Text passage:
= = =

If you'd asked me before November 19th, 2006 if I thought I would "bell" the CAT, I would have told you that I was confident of getting a ninety-nine percentile, but not of clearing all the sectional cut-offs.

Which goes to show why you must never ever think you "know" CAT. They removed the English Usage section, which was what used to get me a ninety-nine point whatever percentile, but the other sections went well, and I was hopeful, since no one seemed to be able to give the correct answer key for the English section.

I got a 98.6 percentile in CAT 2006. Cleared all the sectional cut-offs with above 96 in two sections and above 95 in one. I got to know the result yesterday, and I was absolutely down-in-the-dumps because it seemed to rule out the top three IIM's.

So today morning, my parents woke me up at six to check the IIMA call list. I got up reluctantly, because I "knew" that I wouldn't make it through. "Just tell us your registration number," they said. "We'll check it." Of course, I couldn't let them do that, and I checked it myself. But the page wasn't loading.

So I went to PagalGuy, to check what people were saying there. And on the IIMA call thread, I learnt that IIMA had mentioned the selection criteria (I suppose because they knew they would have to do it eventually, thanks to the RTI Act) - candidates whose percentile in each section was above 95.33 and who have an overall percentile above 98.3 have been called for the GD & PI. Oh man, I couldn't sit still after reading that!

But the page still wasn't loading! Ah, such agonizing minutes. But finally it did load, and I keyed in my number and date of birth, and TADA!

You have been short-listed for Group Discussion and Personal Interview for admission to PGP (2007-2009 batch), IIMA. You are requested to visit the website on or after January 10, 2007 to check for Interview date, time and venue.

You will receive our official letter soon.

Whee! Did I mention that I love the world? And all that's in it? Which includes you?

I don't care if I'm at a disadvantage among all those ninety-nine percentile engineers with work-ex. I'm a fresher and I got a call! 1,53,000 people wrote it, 608 people got calls in the General category, and I'm one of them. Damn, but this feels good.
• • •

Sunday, December 24, 2006

First Call

The IIFT exam results came out yesterday and I got a call! How brilliant is that?

I was outside Venky, having lunch from one of those roll places, and Mani messaged me, "Congrats on IIFT." Very matter-of-fact and all, and I obviously couldn't believe it, because the exam had gone so badly. I told my friend, "I think I might have got through IIFT." And she was more excited than I was. I messaged him back immediately, "Seriously? You had better not have been joking, Mani." Yeah, that's how I message. But, bleh, I didn't get the delivery report for another fifteen minutes, and by then I'd decided to just call him up and ask and he said, "Haan, haan, yaar. Maine dekha hai tera naam." Or something to that effect. Whee! I didn't do a little jig at the bus stop but it was a close thing.

So this is the first call I'm getting. And I feel so happy about it. I love the world and it loves me! I think I'm so happy mostly because the paper hadn't gone too well. You know how it is - you build up for CAT on the nineteenth, and after it there's this deflated 'that's it?' sort of feeling, and you're sleep-walking through the week, rather than studying for the IIFT paper next Sunday. During the paper, I was just attempting the questions I felt like attempting, rather than the ones it would have been smart to attempt.

= = =

Recorded information:

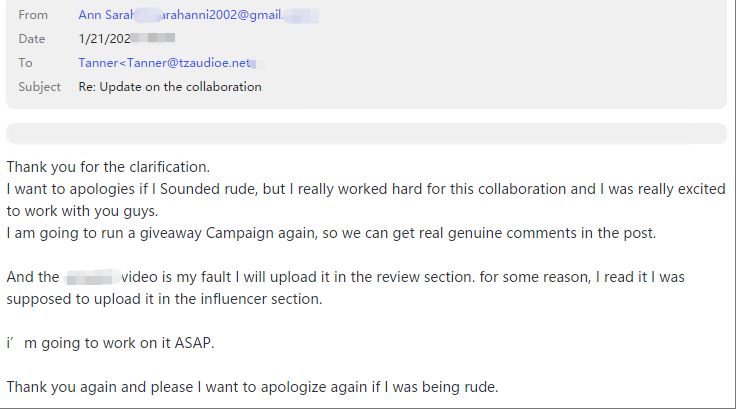
Task: Open the sender address arahanni2002@gmail link
Action: click(222, 15)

= = =

What the task asks:
List every full calendar date (month, day, and year) that appears in the exam-results text.

Answer to this task:
- November 19th, 2006
- January 10, 2007
- December 24, 2006